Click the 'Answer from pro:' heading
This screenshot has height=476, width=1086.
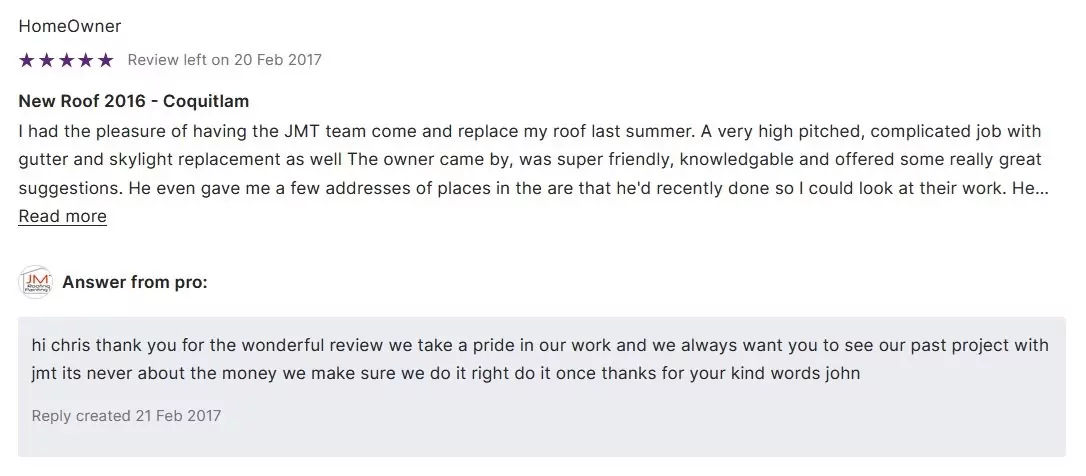[135, 282]
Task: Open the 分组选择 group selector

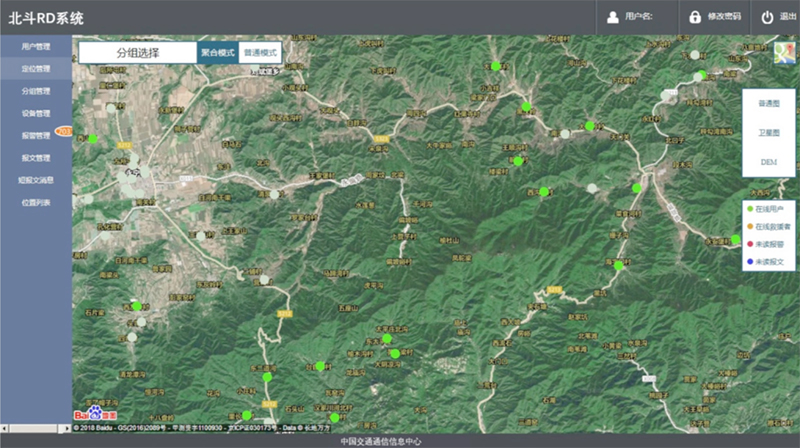Action: [x=138, y=52]
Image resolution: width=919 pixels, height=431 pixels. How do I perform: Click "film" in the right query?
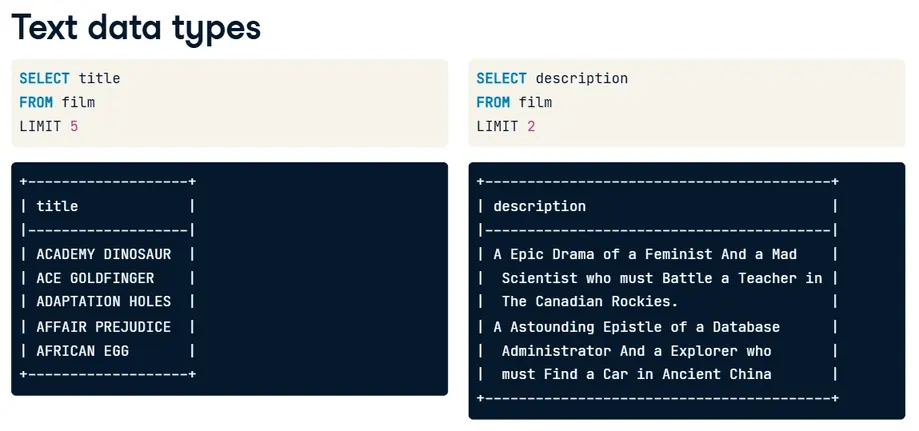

WHAT YOU SHOULD DO. If an entry above contains a picture, leave that picture out and copy everything else exactly.

RESPONSE.
Click the 'Answer from pro:' heading
This screenshot has height=476, width=1086.
[135, 282]
Task: Open the 分组选择 group selector

Action: [x=138, y=52]
Image resolution: width=919 pixels, height=431 pixels. How do I perform: Click "film" in the right query?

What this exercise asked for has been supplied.